#### [Your objective]
The answer should be each line from the entries below that has the word "Política" in it.

'''

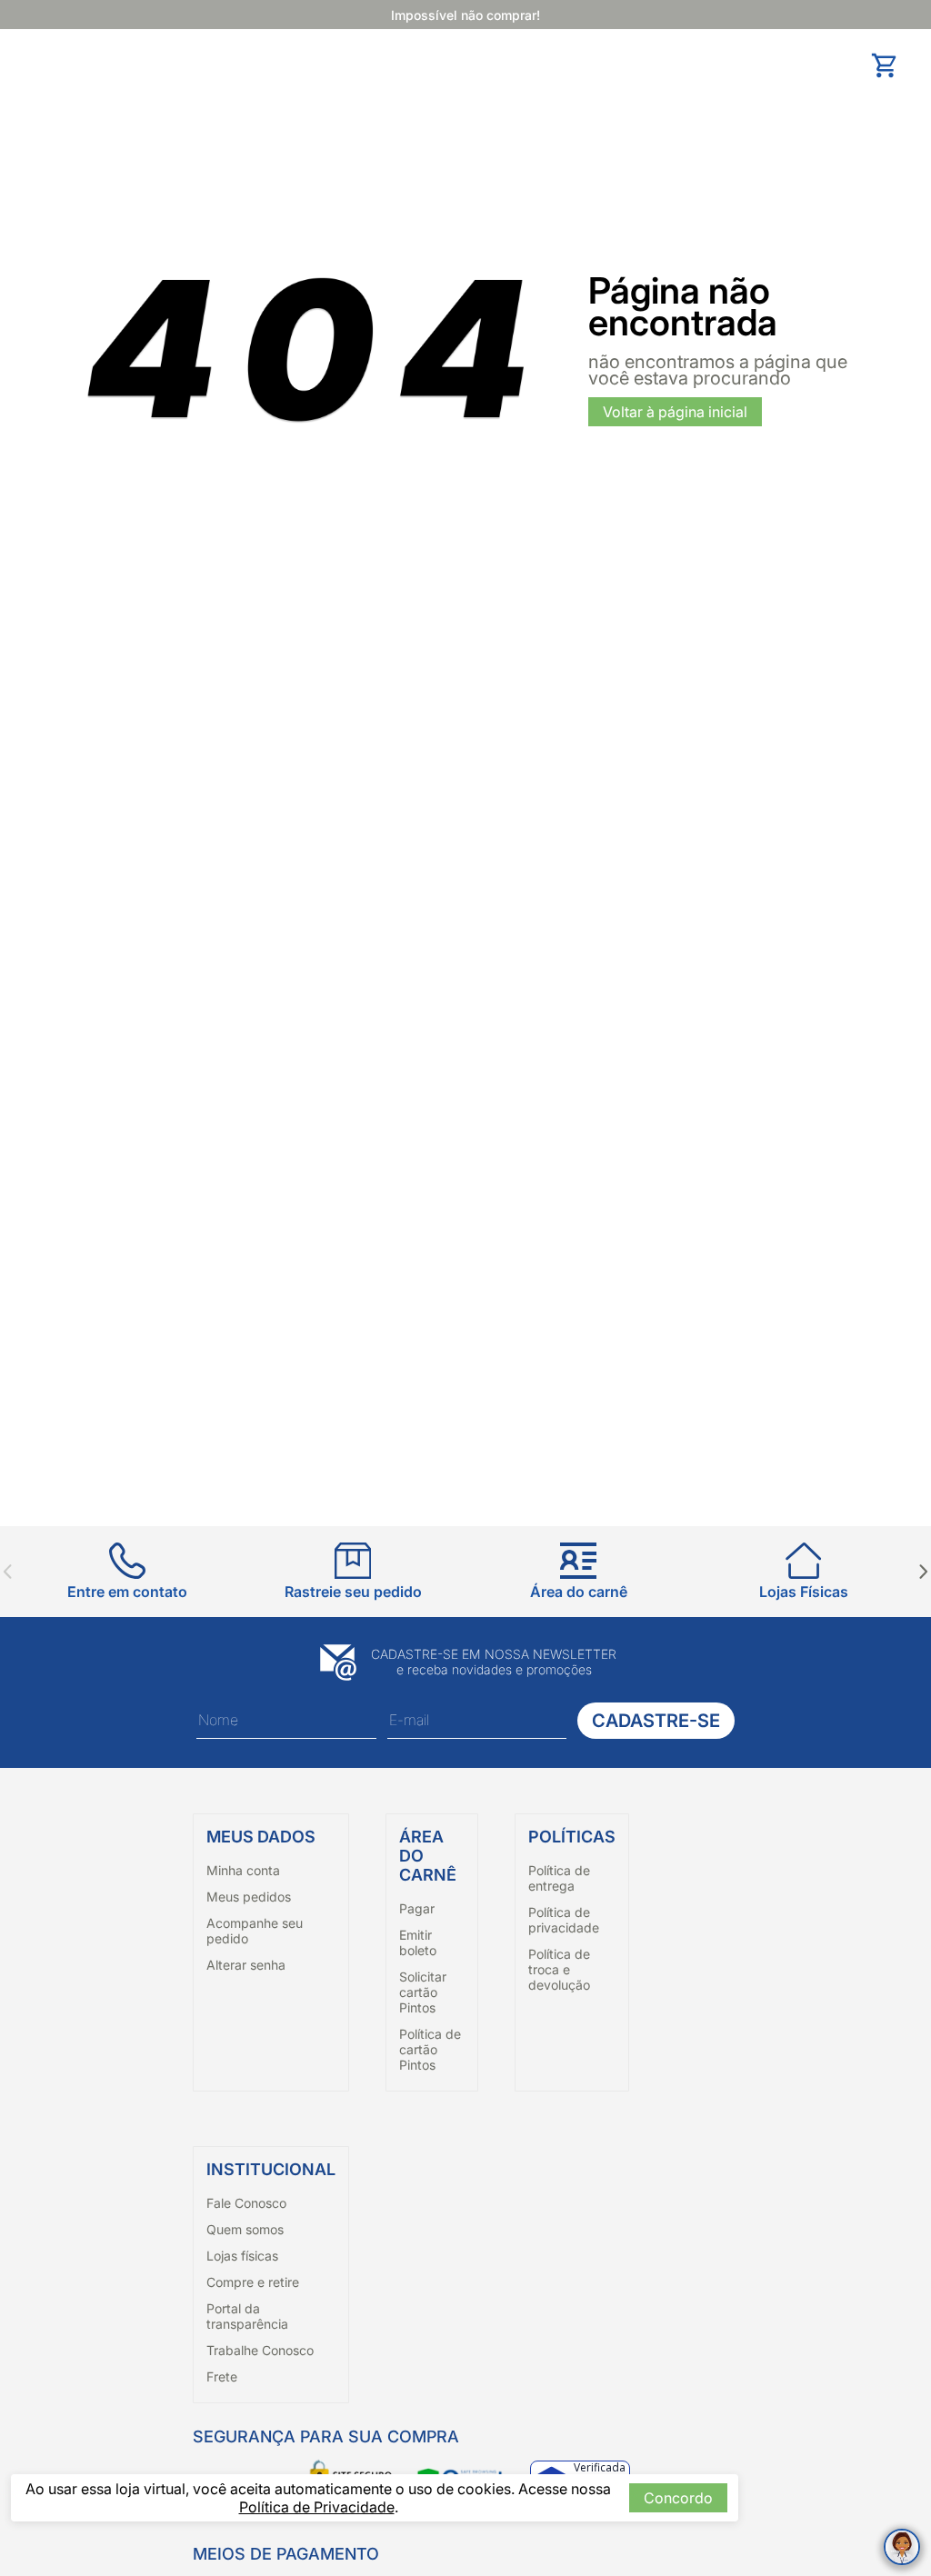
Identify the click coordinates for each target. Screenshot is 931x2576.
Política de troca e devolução (559, 1969)
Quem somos (245, 2229)
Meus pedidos (248, 1896)
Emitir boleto (417, 1942)
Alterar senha (245, 1964)
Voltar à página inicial (675, 412)
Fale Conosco (246, 2203)
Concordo (678, 2498)
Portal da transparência (247, 2316)
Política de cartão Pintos (430, 2049)
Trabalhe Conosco (260, 2350)
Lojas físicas (242, 2255)
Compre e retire (252, 2282)
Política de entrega (559, 1877)
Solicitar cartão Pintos (422, 1992)
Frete (221, 2376)
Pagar (417, 1908)
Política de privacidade (563, 1919)
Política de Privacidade (317, 2507)
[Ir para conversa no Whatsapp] (902, 2547)
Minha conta (243, 1870)
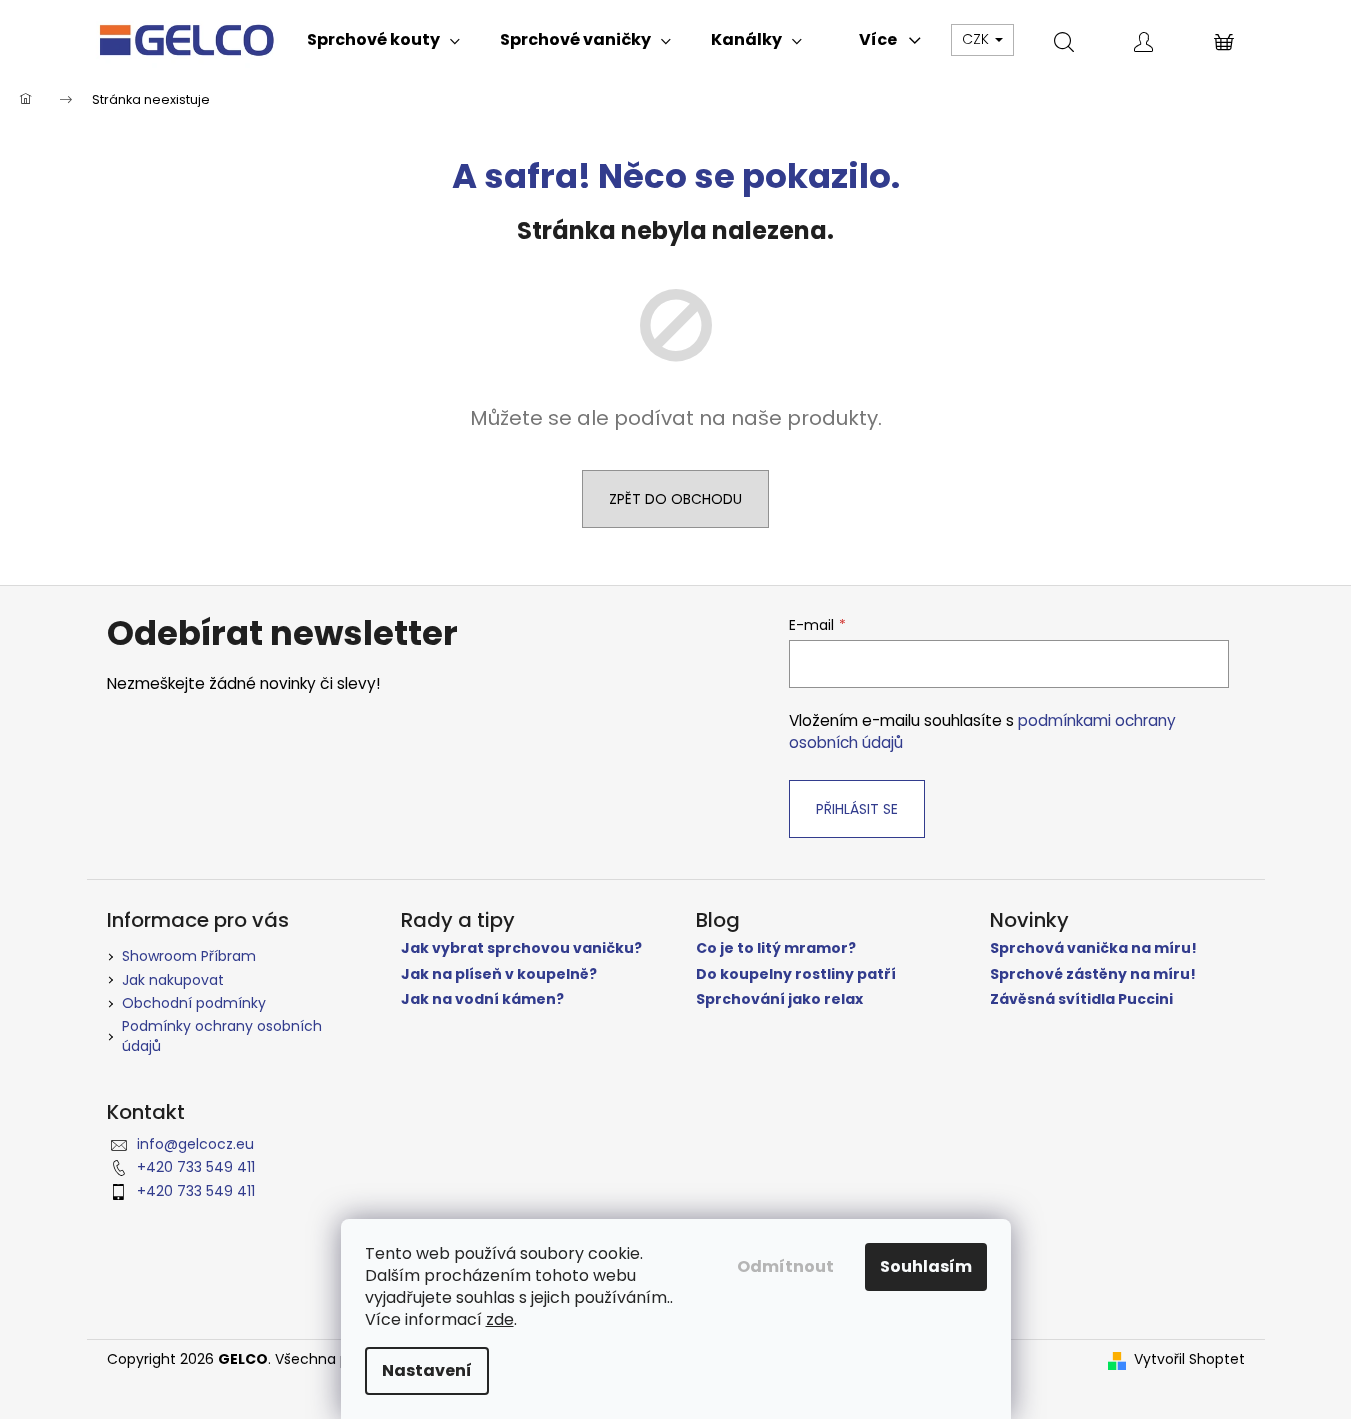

'''

#### [Final answer]
Política de troca e devolução (559, 1969)
Política de cartão Pintos (430, 2049)
Política de entrega (559, 1877)
Política de privacidade (563, 1919)
Política de Privacidade (317, 2507)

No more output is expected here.